Top of Provided records

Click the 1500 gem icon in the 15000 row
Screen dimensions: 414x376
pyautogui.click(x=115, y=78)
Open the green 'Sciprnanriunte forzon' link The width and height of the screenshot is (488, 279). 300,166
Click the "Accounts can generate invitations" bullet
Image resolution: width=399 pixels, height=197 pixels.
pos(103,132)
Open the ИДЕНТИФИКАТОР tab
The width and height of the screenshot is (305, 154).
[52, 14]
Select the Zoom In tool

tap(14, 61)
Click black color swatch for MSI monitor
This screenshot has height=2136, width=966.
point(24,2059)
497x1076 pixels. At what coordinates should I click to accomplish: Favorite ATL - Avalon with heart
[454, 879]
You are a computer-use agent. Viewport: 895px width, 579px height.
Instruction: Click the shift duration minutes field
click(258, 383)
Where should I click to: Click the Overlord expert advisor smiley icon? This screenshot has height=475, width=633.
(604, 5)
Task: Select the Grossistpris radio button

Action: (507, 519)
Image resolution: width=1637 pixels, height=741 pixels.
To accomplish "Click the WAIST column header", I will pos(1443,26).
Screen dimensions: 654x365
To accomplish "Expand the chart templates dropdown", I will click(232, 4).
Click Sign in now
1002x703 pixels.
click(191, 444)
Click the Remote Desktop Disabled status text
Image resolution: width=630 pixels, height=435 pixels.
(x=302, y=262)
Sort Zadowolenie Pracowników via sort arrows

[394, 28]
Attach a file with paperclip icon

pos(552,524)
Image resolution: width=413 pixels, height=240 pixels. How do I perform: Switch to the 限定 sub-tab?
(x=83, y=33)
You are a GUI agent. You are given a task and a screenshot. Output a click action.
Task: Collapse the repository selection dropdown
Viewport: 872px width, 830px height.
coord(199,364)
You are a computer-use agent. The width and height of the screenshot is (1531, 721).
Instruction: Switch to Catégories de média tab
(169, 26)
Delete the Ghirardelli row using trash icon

Bottom of Provided records

Would you please repeat, exactly as written, the lines from the one containing "Instruction: Switch to" through the end of the listing above, including both, and only those?

Exercise response:
Instruction: Switch to Catégories de média tab
(169, 26)
Delete the Ghirardelli row using trash icon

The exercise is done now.